TREE AID 30 years later – a founder’s perspective, by Neville Fay

Women harvesting baobab in Burkina Faso

Women harvesting baobab in Burkina Faso

The impulse to found TREE AID arose from the 1984 Darfur famine, a crisis reported by Michael Buerk on the ground as “a tragedy of Biblical proportions”.  This led to the pioneering Live Aid Concert in July 1985 which, as well as raising £125 million for famine relief, was transformational and inspiring in its engagement of the media and youth. The world was rightly responding to an immediate need for relief aid. But as a tree person, seeing this massive human response to a famine born of an environmental crisis, this raised the question ‘what is the correct response from the sector that deals in tree-time?’

Roseline Kansole, 32, picks and dries Moringa leaves.

I gathered a small group of friends and colleagues from forestry, arboriculture, woodland management carpentry and the law to learn about the problem.  Inspired by the community-based African Green Belt and the Indian Chipko Village movements, we saw the possibility of how arid landscapes could be stabilised to recreate a sustainable future for the heroic inhabitants of those environments.

## SOURCE EXCERPT:
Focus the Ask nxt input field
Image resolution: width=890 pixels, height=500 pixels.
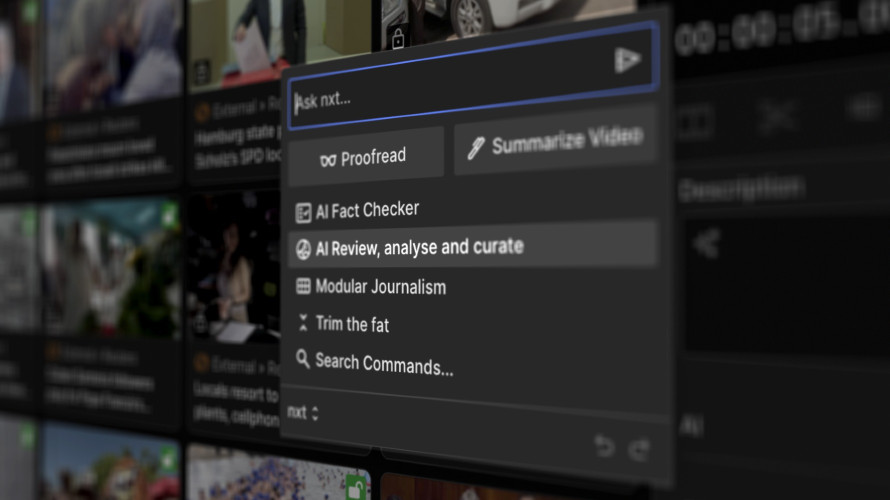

## EXERCISE DETAILS:
Write out the passage of the TREE AID founder's account from "Roseline Kansole, 32, picks" up to and including "of those environments.". The listing is unrelated material and stands apart from the founder's account of TREE AID.

## RESULT BELOW:
Roseline Kansole, 32, picks and dries Moringa leaves.

I gathered a small group of friends and colleagues from forestry, arboriculture, woodland management carpentry and the law to learn about the problem.  Inspired by the community-based African Green Belt and the Indian Chipko Village movements, we saw the possibility of how arid landscapes could be stabilised to recreate a sustainable future for the heroic inhabitants of those environments.